One interesting thing to consider is that English is also case-sensitive. (I suspect this is true for most natural languages, but it may well not be true for all.)
There's a big difference (where I live, anyway, near the town of Reading) between:
I like reading.
and
I like Reading.
Similarly, while many people do capitalise incorrectly, and you can usually understand what is meant, that doesn't mean such writing is considered correct. I'm a stickler when it comes to this kind of thing, which is not to say I get everything right myself, of course. I don't know whether that's part of the inheritance of programming language case sensitivity, but I suspect it may be.
One distinct advantage of case sensitivity for programming languages is that the text becomes culturally insensitive as well. It's bad enough having to occasionally spell out to a compiler which text encoding is used for a source file - having to specify which culture it's in would be even worse :(
It's actually extremely practical, both for the developer and for the language syntax specification: lower/upper case distinction adds a great deal of expressiveness to identifier naming.
From the point of view of the language syntax, you can force certain identifiers to start with a lower or upper case (for instance Java class name). That makes parsing easier, and hence helps keeping the syntax clean.
From a developer point of view, this allows for a vast number of convenient coding conventions, making your code clearer and easier to understand.
My guess would be that case sensitivity enlarges the name space. A nice trick such as
MyClass myClass;
would be impossible with case-insensitive compiler.
Case folding is only simple in English (and for all characters < 128). The German sz or "sharp s" (ß) doesn't have an upper case variant in the ISO 8859-1 charset. It only received one in Unicode after about a decade of discussion (and now, all fonts must be updated...). Kanji and Hiragana (Japanese alphabets) don't even know lower case.
To avoid this mess, even in this age of Unicode, it is not wise to allow case folding and unicode identifiers.
ExpertSexChange
I believe this is a competitor to Stack Overflow where you have to pay to read answers. Hmm... with case insensitivity, the meaning of the site's name is ambiguous.
This is a good reason for languages being case-sensitive. Less ambiguity! Ambiguity to programmers is considered yucky.
Back when parsing and compiling was real expensive and would take all night it was advantageous to the compiler if it didn't have to worry about case.
Once identifiers came in to existence that were only unique via their case it became very difficult to go back. Many developers liked it and there doesn't seem to be a big desire to undo it.
Case sensitivity adds to language readability by the use of naming conventions. You can't write
Person person = new Person("Bill");
if your language is case insensitive, because the compiler wouldn't be able to distinguish between the Class name and the variable name.
Also, having Person, person, PersoN, PeRsOn, and PERSON, all be equivalent tokens would give me a headache. :)

● PROMPT 1:
Using the excerpt on case sensitivity, decide whether each statement agrees with it. Answer yes or no and quote the words that decide it. (a) The ISO 8859-1 charset includes an upper case form of the German ß. (b) Kanji and Hiragana have no lower case. (c) Java class names are given as one kind of identifier that can be forced to start with a certain case.
● PROMPT 2:
In the excerpt on case sensitivity, what town does the first writer live near?

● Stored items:

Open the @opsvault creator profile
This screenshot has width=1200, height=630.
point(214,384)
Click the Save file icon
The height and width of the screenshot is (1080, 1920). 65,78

● TASK ANSWER 1:
(a) No: "doesn't have an upper case variant in the ISO 8859-1 charset."
(b) Yes: "Kanji and Hiragana (Japanese alphabets) don't even know lower case."
(c) Yes: "you can force certain identifiers to start with a lower or upper case (for instance Java class name)."

● TASK ANSWER 2:
Reading.